(Element lookup records)
============================================================

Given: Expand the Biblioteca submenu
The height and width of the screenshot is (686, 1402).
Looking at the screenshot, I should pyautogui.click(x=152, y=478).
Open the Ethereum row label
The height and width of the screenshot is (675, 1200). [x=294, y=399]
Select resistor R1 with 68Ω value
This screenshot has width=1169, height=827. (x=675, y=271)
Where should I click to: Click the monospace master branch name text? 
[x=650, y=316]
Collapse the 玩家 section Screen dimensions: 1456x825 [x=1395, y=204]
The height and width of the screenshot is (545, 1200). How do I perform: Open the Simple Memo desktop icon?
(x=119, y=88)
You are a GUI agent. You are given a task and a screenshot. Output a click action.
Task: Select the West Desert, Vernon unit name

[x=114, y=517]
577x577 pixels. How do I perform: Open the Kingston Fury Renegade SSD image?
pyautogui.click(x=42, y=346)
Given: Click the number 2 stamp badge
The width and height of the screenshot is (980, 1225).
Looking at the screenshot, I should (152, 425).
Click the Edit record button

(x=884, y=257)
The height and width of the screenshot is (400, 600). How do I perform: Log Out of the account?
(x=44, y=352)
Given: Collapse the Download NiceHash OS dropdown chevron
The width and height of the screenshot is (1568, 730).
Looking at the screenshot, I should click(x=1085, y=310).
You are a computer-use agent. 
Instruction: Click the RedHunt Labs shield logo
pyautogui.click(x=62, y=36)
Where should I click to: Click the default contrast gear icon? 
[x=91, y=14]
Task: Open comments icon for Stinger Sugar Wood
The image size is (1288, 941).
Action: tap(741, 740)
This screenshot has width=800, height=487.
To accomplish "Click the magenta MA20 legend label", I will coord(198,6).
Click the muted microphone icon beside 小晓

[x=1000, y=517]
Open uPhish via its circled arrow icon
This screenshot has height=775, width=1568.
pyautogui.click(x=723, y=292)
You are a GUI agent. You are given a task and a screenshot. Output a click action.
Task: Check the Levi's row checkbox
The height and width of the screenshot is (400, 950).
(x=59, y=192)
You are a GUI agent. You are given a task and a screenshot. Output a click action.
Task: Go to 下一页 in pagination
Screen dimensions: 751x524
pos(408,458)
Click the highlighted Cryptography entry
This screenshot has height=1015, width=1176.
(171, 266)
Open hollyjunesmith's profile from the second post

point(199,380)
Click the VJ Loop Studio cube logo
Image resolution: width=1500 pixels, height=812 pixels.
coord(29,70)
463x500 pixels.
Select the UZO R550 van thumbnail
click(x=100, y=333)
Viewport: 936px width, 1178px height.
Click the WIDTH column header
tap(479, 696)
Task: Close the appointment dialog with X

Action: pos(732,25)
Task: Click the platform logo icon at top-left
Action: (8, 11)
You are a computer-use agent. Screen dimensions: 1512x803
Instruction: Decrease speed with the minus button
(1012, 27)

============================================================

▸ To be done:
Switch every "GUI agent" in the records to "desktop agent", then write out all the records again with everything else unchanged.

▸ Response:
Given: Expand the Biblioteca submenu
The height and width of the screenshot is (686, 1402).
Looking at the screenshot, I should pyautogui.click(x=152, y=478).
Open the Ethereum row label
The height and width of the screenshot is (675, 1200). [x=294, y=399]
Select resistor R1 with 68Ω value
This screenshot has width=1169, height=827. (x=675, y=271)
Where should I click to: Click the monospace master branch name text? 
[x=650, y=316]
Collapse the 玩家 section Screen dimensions: 1456x825 [x=1395, y=204]
The height and width of the screenshot is (545, 1200). How do I perform: Open the Simple Memo desktop icon?
(x=119, y=88)
You are a desktop agent. You are given a task and a screenshot. Output a click action.
Task: Select the West Desert, Vernon unit name

[x=114, y=517]
577x577 pixels. How do I perform: Open the Kingston Fury Renegade SSD image?
pyautogui.click(x=42, y=346)
Given: Click the number 2 stamp badge
The width and height of the screenshot is (980, 1225).
Looking at the screenshot, I should (152, 425).
Click the Edit record button

(x=884, y=257)
The height and width of the screenshot is (400, 600). How do I perform: Log Out of the account?
(x=44, y=352)
Given: Collapse the Download NiceHash OS dropdown chevron
The width and height of the screenshot is (1568, 730).
Looking at the screenshot, I should click(x=1085, y=310).
You are a computer-use agent. 
Instruction: Click the RedHunt Labs shield logo
pyautogui.click(x=62, y=36)
Where should I click to: Click the default contrast gear icon? 
[x=91, y=14]
Task: Open comments icon for Stinger Sugar Wood
The image size is (1288, 941).
Action: tap(741, 740)
This screenshot has width=800, height=487.
To accomplish "Click the magenta MA20 legend label", I will coord(198,6).
Click the muted microphone icon beside 小晓

[x=1000, y=517]
Open uPhish via its circled arrow icon
This screenshot has height=775, width=1568.
pyautogui.click(x=723, y=292)
You are a desktop agent. You are given a task and a screenshot. Output a click action.
Task: Check the Levi's row checkbox
The height and width of the screenshot is (400, 950).
(x=59, y=192)
You are a desktop agent. You are given a task and a screenshot. Output a click action.
Task: Go to 下一页 in pagination
Screen dimensions: 751x524
pos(408,458)
Click the highlighted Cryptography entry
This screenshot has height=1015, width=1176.
(171, 266)
Open hollyjunesmith's profile from the second post

point(199,380)
Click the VJ Loop Studio cube logo
Image resolution: width=1500 pixels, height=812 pixels.
coord(29,70)
463x500 pixels.
Select the UZO R550 van thumbnail
click(x=100, y=333)
Viewport: 936px width, 1178px height.
Click the WIDTH column header
tap(479, 696)
Task: Close the appointment dialog with X

Action: pos(732,25)
Task: Click the platform logo icon at top-left
Action: (8, 11)
You are a computer-use agent. Screen dimensions: 1512x803
Instruction: Decrease speed with the minus button
(1012, 27)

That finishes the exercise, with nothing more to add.